[Start of section]

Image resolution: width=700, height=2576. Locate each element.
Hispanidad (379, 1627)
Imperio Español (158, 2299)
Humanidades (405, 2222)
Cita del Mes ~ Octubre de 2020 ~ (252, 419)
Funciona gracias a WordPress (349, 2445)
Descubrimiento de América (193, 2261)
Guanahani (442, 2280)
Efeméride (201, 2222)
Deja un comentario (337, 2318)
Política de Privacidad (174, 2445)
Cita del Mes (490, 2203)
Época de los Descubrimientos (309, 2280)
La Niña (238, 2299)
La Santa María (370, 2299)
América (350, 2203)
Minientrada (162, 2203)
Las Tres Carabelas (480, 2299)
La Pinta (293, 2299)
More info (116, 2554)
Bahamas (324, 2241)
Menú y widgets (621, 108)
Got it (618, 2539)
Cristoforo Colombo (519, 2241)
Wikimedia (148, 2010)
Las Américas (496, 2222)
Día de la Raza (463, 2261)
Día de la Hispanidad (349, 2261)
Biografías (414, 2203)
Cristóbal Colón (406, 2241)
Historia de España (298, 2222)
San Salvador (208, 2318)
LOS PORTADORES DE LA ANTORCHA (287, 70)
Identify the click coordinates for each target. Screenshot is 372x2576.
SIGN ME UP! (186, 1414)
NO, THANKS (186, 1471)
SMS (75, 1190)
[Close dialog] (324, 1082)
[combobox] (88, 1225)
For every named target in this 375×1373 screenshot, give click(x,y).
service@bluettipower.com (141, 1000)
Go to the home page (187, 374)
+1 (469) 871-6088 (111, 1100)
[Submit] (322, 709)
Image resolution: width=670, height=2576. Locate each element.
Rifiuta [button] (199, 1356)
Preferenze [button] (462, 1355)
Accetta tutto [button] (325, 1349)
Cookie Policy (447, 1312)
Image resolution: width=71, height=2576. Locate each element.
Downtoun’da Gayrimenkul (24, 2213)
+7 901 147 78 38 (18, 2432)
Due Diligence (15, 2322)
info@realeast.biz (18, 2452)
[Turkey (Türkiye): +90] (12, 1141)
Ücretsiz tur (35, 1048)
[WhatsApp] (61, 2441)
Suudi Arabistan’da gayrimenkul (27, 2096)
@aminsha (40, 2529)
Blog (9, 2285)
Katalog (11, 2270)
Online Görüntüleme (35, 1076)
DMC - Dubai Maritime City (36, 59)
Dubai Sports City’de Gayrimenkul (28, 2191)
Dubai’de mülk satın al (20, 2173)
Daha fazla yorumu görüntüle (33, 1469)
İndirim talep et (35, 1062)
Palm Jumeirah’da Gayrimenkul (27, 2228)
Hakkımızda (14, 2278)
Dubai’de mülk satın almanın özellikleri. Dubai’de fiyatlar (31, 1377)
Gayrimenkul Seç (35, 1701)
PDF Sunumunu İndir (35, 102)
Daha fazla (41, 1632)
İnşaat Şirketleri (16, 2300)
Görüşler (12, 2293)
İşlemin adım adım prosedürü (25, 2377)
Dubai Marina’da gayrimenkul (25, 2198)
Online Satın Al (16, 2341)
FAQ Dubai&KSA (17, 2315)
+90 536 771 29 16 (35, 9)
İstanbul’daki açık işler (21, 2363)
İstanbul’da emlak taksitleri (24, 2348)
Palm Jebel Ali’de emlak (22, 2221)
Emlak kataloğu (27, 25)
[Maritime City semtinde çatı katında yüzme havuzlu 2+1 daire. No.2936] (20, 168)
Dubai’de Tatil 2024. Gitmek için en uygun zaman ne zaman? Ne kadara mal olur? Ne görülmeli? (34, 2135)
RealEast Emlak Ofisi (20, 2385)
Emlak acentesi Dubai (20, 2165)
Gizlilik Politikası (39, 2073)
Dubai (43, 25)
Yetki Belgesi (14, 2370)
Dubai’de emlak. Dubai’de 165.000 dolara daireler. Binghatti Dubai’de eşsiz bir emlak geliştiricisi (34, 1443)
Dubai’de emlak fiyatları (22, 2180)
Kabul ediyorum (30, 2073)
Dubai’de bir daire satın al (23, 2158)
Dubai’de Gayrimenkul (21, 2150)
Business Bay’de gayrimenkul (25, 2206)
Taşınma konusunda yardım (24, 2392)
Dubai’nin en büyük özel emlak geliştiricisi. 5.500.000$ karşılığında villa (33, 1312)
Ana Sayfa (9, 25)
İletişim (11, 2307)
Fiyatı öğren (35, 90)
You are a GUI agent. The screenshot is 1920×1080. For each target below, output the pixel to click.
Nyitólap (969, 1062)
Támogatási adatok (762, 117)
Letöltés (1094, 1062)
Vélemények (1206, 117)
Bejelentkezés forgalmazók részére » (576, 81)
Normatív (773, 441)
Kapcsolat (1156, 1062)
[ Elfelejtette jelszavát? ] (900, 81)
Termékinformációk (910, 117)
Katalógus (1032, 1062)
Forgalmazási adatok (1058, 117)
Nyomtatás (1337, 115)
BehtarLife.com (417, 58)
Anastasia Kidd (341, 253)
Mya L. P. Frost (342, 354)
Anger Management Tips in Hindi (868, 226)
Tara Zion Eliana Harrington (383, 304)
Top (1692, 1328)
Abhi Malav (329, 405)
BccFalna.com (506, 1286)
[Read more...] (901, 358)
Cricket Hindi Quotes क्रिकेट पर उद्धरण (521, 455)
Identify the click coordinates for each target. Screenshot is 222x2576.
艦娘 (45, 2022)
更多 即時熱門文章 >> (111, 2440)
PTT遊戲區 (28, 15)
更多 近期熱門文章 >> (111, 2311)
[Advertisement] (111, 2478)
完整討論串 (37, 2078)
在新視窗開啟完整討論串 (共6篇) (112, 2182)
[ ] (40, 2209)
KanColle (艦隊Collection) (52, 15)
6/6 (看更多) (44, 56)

[End of section]

▶ _Problem details_: Repeat exactly, and only, the run of lines from the start of the material above through the line that holds "Hakkımızda (14, 2278)".

▶ _Solution for this task_:
Image resolution: width=700, height=2576. Locate each element.
Hispanidad (379, 1627)
Imperio Español (158, 2299)
Humanidades (405, 2222)
Cita del Mes ~ Octubre de 2020 ~ (252, 419)
Funciona gracias a WordPress (349, 2445)
Descubrimiento de América (193, 2261)
Guanahani (442, 2280)
Efeméride (201, 2222)
Deja un comentario (337, 2318)
Política de Privacidad (174, 2445)
Cita del Mes (490, 2203)
Época de los Descubrimientos (309, 2280)
La Niña (238, 2299)
La Santa María (370, 2299)
América (350, 2203)
Minientrada (162, 2203)
Las Tres Carabelas (480, 2299)
La Pinta (293, 2299)
More info (116, 2554)
Bahamas (324, 2241)
Menú y widgets (621, 108)
Got it (618, 2539)
Cristoforo Colombo (519, 2241)
Wikimedia (148, 2010)
Las Américas (496, 2222)
Día de la Raza (463, 2261)
Día de la Hispanidad (349, 2261)
Biografías (414, 2203)
Cristóbal Colón (406, 2241)
Historia de España (298, 2222)
San Salvador (208, 2318)
LOS PORTADORES DE LA ANTORCHA (287, 70)
Identify the click coordinates for each target. Screenshot is 372x2576.
SIGN ME UP! (186, 1414)
NO, THANKS (186, 1471)
SMS (75, 1190)
[Close dialog] (324, 1082)
[combobox] (88, 1225)
For every named target in this 375×1373 screenshot, give click(x,y).
service@bluettipower.com (141, 1000)
Go to the home page (187, 374)
+1 (469) 871-6088 (111, 1100)
[Submit] (322, 709)
Image resolution: width=670, height=2576. Locate each element.
Rifiuta [button] (199, 1356)
Preferenze [button] (462, 1355)
Accetta tutto [button] (325, 1349)
Cookie Policy (447, 1312)
Image resolution: width=71, height=2576. Locate each element.
Downtoun’da Gayrimenkul (24, 2213)
+7 901 147 78 38 (18, 2432)
Due Diligence (15, 2322)
info@realeast.biz (18, 2452)
[Turkey (Türkiye): +90] (12, 1141)
Ücretsiz tur (35, 1048)
[WhatsApp] (61, 2441)
Suudi Arabistan’da gayrimenkul (27, 2096)
@aminsha (40, 2529)
Blog (9, 2285)
Katalog (11, 2270)
Online Görüntüleme (35, 1076)
DMC - Dubai Maritime City (36, 59)
Dubai Sports City’de Gayrimenkul (28, 2191)
Dubai’de mülk satın al (20, 2173)
Daha fazla yorumu görüntüle (33, 1469)
İndirim talep et (35, 1062)
Palm Jumeirah’da Gayrimenkul (27, 2228)
Hakkımızda (14, 2278)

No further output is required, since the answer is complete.